Oceanis 58 è disponibile in versione tre cabine più equipaggio e in versione quattro cabine più equipaggio. Finiture e impianti come sempre completi a livello Beneteau, uno dei primi cantieri che ha voluto proporre barche con dotazioni adeguate a navigare davvero nel listino o al massimo in un unico pack con sovrapprezzo per non disorientare i clienti con una lista infinita di optional. Insomma il contrario di quanto ha fatto per anni Grand Soleil che nella lista magica ha inserito perfino il bulbo.

Le scelte di base fatte per questa ammiraglia sono grande luce negli interni, con ampie finestrature anche nelle cabine di poppa, da cui se lo spoiler è libero si può ammirare la vista. Non del molo… ma della rada quando si è all’aperto. Oceanis 58 è destinato a diventare un esempio, perchè unisce alcuni elementi di evidente tradizione con delle scoperte o meglio “ri” scoperte che ne fanno una macchina da crociera formidabile.

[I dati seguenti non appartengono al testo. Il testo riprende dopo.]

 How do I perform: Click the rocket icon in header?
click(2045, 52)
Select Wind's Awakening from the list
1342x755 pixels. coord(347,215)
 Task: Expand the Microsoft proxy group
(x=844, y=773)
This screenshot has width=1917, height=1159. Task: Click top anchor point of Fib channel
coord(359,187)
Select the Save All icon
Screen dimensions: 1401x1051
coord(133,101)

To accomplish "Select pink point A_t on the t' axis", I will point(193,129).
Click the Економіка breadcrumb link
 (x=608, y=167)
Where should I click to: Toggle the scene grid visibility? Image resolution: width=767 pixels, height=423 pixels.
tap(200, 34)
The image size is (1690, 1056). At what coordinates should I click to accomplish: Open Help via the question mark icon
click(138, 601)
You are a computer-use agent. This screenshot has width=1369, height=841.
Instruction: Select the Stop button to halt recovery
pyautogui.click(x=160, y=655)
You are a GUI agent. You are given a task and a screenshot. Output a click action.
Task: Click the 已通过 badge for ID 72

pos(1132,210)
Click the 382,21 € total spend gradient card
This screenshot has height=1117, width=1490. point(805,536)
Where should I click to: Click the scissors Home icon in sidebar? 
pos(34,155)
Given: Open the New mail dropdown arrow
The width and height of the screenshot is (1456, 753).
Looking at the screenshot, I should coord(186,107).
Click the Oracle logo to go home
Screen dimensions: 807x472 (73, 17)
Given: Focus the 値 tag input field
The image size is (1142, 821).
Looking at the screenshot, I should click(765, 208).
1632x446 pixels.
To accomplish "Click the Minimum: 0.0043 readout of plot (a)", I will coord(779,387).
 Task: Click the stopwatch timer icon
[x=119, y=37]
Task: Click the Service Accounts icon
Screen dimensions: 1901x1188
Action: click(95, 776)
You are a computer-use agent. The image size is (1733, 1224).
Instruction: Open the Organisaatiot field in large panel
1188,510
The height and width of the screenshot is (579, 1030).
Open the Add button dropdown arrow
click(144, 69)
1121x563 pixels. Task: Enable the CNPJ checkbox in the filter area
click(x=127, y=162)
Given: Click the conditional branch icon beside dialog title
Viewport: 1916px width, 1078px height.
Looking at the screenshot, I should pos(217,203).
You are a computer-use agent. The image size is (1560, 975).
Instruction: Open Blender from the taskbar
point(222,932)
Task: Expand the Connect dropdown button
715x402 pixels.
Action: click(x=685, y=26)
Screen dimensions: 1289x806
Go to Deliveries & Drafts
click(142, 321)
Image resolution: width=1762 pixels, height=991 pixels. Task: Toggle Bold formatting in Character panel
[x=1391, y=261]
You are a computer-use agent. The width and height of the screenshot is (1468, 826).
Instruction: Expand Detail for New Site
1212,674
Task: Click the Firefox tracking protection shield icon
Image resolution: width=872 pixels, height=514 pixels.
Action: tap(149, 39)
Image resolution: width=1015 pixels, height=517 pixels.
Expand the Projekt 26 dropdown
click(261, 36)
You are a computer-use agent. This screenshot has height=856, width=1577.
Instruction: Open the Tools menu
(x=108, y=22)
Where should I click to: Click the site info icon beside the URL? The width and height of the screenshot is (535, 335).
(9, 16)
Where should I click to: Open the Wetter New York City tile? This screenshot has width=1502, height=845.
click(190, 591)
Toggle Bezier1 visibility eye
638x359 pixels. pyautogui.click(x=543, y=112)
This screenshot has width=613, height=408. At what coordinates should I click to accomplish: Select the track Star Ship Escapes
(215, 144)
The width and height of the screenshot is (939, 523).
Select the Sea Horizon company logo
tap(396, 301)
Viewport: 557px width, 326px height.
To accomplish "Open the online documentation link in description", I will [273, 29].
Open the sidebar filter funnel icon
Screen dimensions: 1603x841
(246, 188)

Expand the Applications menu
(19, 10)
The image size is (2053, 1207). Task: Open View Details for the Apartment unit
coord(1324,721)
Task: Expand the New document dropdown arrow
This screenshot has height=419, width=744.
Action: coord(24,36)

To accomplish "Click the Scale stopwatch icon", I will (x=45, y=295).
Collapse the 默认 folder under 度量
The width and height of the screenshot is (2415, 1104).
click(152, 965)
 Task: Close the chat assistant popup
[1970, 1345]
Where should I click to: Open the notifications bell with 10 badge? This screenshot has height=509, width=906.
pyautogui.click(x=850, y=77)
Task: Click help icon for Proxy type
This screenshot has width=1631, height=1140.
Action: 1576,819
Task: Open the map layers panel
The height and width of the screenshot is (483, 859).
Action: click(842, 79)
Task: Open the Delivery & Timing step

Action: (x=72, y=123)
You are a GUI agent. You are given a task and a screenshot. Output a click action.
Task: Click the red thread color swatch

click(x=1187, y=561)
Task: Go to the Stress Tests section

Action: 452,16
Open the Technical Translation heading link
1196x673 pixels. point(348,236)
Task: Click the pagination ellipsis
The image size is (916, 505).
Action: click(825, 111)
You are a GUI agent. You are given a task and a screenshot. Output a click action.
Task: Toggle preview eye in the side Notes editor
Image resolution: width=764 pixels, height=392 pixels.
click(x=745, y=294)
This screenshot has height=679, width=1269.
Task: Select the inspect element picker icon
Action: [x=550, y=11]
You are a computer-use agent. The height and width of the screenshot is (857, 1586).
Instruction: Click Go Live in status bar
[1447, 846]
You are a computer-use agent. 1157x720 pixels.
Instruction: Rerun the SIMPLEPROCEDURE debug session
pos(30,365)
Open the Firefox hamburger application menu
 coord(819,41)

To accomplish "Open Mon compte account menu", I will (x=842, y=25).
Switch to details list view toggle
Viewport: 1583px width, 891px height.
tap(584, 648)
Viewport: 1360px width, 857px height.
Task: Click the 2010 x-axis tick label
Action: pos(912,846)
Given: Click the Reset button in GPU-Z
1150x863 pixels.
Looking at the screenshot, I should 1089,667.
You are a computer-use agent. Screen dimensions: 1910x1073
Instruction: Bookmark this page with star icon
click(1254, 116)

La lunghezza fuori tutto supera di poco i 18 metri e si attesta sui 60 piedi reali, quella della carena arriva a 17,75. La larghezza è di cinque metri, l’immersione di 2,60, il dislocamento tutto sommato contenuto: 22 mila kg circa.   Motore da 140 cavalli per veloci trasferimenti.

La tradizione dei grandi 50 piedi da crociera di Jeanneau inizia una quindicina di anni fa con un progetto che ha avuto grande fortuna, il Sun Odyssey 51. Era uno dei primissimi quattro cabine quattro bagni di quindici metri, una barca molto longeva la cui carena dopo aver preso il nome di 52.2, ha smesso di essere prodotta da poco. Il disegno della carena era di Farr ma la sua impostazione vedeva tra i responsabili Japec Jacopin, sloveno geniale che ha detto molto nel mondo della vela e firmato poco.
Il nuovo 53 è un passo avanti in stile, abitabilità, anche velocità. La carena è di Philippe Briand, al resto ha lavorato lo studio Garroni di Genova. E’ una barca di intersezione tra il mondo delle ammiraglie, che costano un sacco di soldi, e barche destinate a un pubblico con portafogli più normali. Ovviamente è proposto in più versioni, destinate al pubblico “owner” che desidera grandi cabine armatoriali e cabina marinaio e a quello “charter” con le sue esigenze di affollamento. Per tutte lo stesso prezzo di partenza, 250 mila euro più Iva. Per portarla in mare servono oltre alle tasse altri cinquantamila euro per trasporto e optional necessari. Una quotazione che resta senz’altro interessante per il rapporto qualità prezzo della barca.